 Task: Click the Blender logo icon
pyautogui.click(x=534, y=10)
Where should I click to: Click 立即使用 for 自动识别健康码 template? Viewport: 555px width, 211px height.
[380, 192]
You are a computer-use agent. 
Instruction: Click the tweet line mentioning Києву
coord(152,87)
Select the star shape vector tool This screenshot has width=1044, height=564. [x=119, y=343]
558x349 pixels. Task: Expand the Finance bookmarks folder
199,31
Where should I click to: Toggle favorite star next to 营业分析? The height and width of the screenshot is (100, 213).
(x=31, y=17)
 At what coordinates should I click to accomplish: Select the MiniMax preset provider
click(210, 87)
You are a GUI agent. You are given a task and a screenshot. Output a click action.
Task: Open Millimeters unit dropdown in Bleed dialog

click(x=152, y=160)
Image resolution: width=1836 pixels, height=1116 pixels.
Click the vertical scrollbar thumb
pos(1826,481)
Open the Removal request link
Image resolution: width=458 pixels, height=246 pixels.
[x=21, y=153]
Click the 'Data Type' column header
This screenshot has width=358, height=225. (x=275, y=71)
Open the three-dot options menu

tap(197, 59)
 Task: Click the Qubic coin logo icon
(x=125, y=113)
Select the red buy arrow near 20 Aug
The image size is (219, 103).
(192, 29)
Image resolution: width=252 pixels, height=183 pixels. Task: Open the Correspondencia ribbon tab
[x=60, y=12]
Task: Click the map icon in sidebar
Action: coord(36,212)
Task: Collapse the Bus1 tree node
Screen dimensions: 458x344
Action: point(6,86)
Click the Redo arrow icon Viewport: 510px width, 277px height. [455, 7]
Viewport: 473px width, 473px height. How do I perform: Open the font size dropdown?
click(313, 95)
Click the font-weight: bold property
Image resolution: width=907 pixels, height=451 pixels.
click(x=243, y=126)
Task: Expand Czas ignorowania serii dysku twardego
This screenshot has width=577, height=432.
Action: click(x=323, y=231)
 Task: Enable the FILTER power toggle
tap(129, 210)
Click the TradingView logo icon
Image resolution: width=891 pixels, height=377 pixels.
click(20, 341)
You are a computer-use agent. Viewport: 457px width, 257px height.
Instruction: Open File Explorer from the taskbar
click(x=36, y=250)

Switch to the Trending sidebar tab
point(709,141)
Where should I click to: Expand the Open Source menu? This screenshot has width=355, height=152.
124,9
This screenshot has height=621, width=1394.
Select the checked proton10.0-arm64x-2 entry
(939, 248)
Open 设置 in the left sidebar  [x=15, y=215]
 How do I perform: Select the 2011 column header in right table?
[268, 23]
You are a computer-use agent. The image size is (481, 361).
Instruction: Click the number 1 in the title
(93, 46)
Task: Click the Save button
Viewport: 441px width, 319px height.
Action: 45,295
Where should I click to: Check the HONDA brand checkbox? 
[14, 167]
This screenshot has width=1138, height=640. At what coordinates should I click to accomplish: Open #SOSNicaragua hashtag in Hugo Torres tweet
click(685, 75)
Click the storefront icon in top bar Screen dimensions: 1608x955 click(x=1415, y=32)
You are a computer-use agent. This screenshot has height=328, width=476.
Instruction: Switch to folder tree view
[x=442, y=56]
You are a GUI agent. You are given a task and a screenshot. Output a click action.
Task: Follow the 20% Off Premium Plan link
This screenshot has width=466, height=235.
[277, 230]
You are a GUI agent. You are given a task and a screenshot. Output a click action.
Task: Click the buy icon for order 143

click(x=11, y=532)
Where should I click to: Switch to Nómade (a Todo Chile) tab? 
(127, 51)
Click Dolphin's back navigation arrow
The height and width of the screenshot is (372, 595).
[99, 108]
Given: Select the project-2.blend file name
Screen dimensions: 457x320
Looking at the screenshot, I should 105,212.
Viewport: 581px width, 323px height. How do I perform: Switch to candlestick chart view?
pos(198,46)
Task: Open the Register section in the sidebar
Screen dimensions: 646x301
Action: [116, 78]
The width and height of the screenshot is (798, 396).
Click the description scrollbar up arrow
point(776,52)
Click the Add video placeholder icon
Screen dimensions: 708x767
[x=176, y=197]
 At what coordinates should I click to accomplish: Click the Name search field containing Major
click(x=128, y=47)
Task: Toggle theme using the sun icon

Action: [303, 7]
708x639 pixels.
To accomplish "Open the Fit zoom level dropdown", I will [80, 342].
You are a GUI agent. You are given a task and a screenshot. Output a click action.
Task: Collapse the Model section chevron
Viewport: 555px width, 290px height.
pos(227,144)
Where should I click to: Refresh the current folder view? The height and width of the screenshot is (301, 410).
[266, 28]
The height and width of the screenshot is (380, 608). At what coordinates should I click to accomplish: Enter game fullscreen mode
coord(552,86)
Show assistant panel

* _EXERCISE REQUIREMENTS_: Copy all of the data above, character for character.

* _YOUR SOLUTION_:
 Task: Click the Blender logo icon
pyautogui.click(x=534, y=10)
Where should I click to: Click 立即使用 for 自动识别健康码 template? Viewport: 555px width, 211px height.
[380, 192]
You are a computer-use agent. 
Instruction: Click the tweet line mentioning Києву
coord(152,87)
Select the star shape vector tool This screenshot has width=1044, height=564. [x=119, y=343]
558x349 pixels. Task: Expand the Finance bookmarks folder
199,31
Where should I click to: Toggle favorite star next to 营业分析? The height and width of the screenshot is (100, 213).
(x=31, y=17)
 At what coordinates should I click to accomplish: Select the MiniMax preset provider
click(210, 87)
You are a GUI agent. You are given a task and a screenshot. Output a click action.
Task: Open Millimeters unit dropdown in Bleed dialog

click(x=152, y=160)
Image resolution: width=1836 pixels, height=1116 pixels.
Click the vertical scrollbar thumb
pos(1826,481)
Open the Removal request link
Image resolution: width=458 pixels, height=246 pixels.
[x=21, y=153]
Click the 'Data Type' column header
This screenshot has width=358, height=225. (x=275, y=71)
Open the three-dot options menu

tap(197, 59)
 Task: Click the Qubic coin logo icon
(x=125, y=113)
Select the red buy arrow near 20 Aug
The image size is (219, 103).
(192, 29)
Image resolution: width=252 pixels, height=183 pixels. Task: Open the Correspondencia ribbon tab
[x=60, y=12]
Task: Click the map icon in sidebar
Action: coord(36,212)
Task: Collapse the Bus1 tree node
Screen dimensions: 458x344
Action: point(6,86)
Click the Redo arrow icon Viewport: 510px width, 277px height. [455, 7]
Viewport: 473px width, 473px height. How do I perform: Open the font size dropdown?
click(313, 95)
Click the font-weight: bold property
Image resolution: width=907 pixels, height=451 pixels.
click(x=243, y=126)
Task: Expand Czas ignorowania serii dysku twardego
This screenshot has width=577, height=432.
Action: click(x=323, y=231)
 Task: Enable the FILTER power toggle
tap(129, 210)
Click the TradingView logo icon
Image resolution: width=891 pixels, height=377 pixels.
click(20, 341)
You are a computer-use agent. Viewport: 457px width, 257px height.
Instruction: Open File Explorer from the taskbar
click(x=36, y=250)

Switch to the Trending sidebar tab
point(709,141)
Where should I click to: Expand the Open Source menu? This screenshot has width=355, height=152.
124,9
This screenshot has height=621, width=1394.
Select the checked proton10.0-arm64x-2 entry
(939, 248)
Open 设置 in the left sidebar  [x=15, y=215]
 How do I perform: Select the 2011 column header in right table?
[268, 23]
You are a computer-use agent. The image size is (481, 361).
Instruction: Click the number 1 in the title
(93, 46)
Task: Click the Save button
Viewport: 441px width, 319px height.
Action: 45,295
Where should I click to: Check the HONDA brand checkbox? 
[14, 167]
This screenshot has width=1138, height=640. At what coordinates should I click to accomplish: Open #SOSNicaragua hashtag in Hugo Torres tweet
click(685, 75)
Click the storefront icon in top bar Screen dimensions: 1608x955 click(x=1415, y=32)
You are a computer-use agent. This screenshot has height=328, width=476.
Instruction: Switch to folder tree view
[x=442, y=56]
You are a GUI agent. You are given a task and a screenshot. Output a click action.
Task: Follow the 20% Off Premium Plan link
This screenshot has width=466, height=235.
[277, 230]
You are a GUI agent. You are given a task and a screenshot. Output a click action.
Task: Click the buy icon for order 143

click(x=11, y=532)
Where should I click to: Switch to Nómade (a Todo Chile) tab? 
(127, 51)
Click Dolphin's back navigation arrow
The height and width of the screenshot is (372, 595).
[99, 108]
Given: Select the project-2.blend file name
Screen dimensions: 457x320
Looking at the screenshot, I should 105,212.
Viewport: 581px width, 323px height. How do I perform: Switch to candlestick chart view?
pos(198,46)
Task: Open the Register section in the sidebar
Screen dimensions: 646x301
Action: [116, 78]
The width and height of the screenshot is (798, 396).
Click the description scrollbar up arrow
point(776,52)
Click the Add video placeholder icon
Screen dimensions: 708x767
[x=176, y=197]
 At what coordinates should I click to accomplish: Click the Name search field containing Major
click(x=128, y=47)
Task: Toggle theme using the sun icon

Action: [303, 7]
708x639 pixels.
To accomplish "Open the Fit zoom level dropdown", I will [80, 342].
You are a GUI agent. You are given a task and a screenshot. Output a click action.
Task: Collapse the Model section chevron
Viewport: 555px width, 290px height.
pos(227,144)
Where should I click to: Refresh the current folder view? The height and width of the screenshot is (301, 410).
[266, 28]
The height and width of the screenshot is (380, 608). At what coordinates should I click to accomplish: Enter game fullscreen mode
coord(552,86)
Show assistant panel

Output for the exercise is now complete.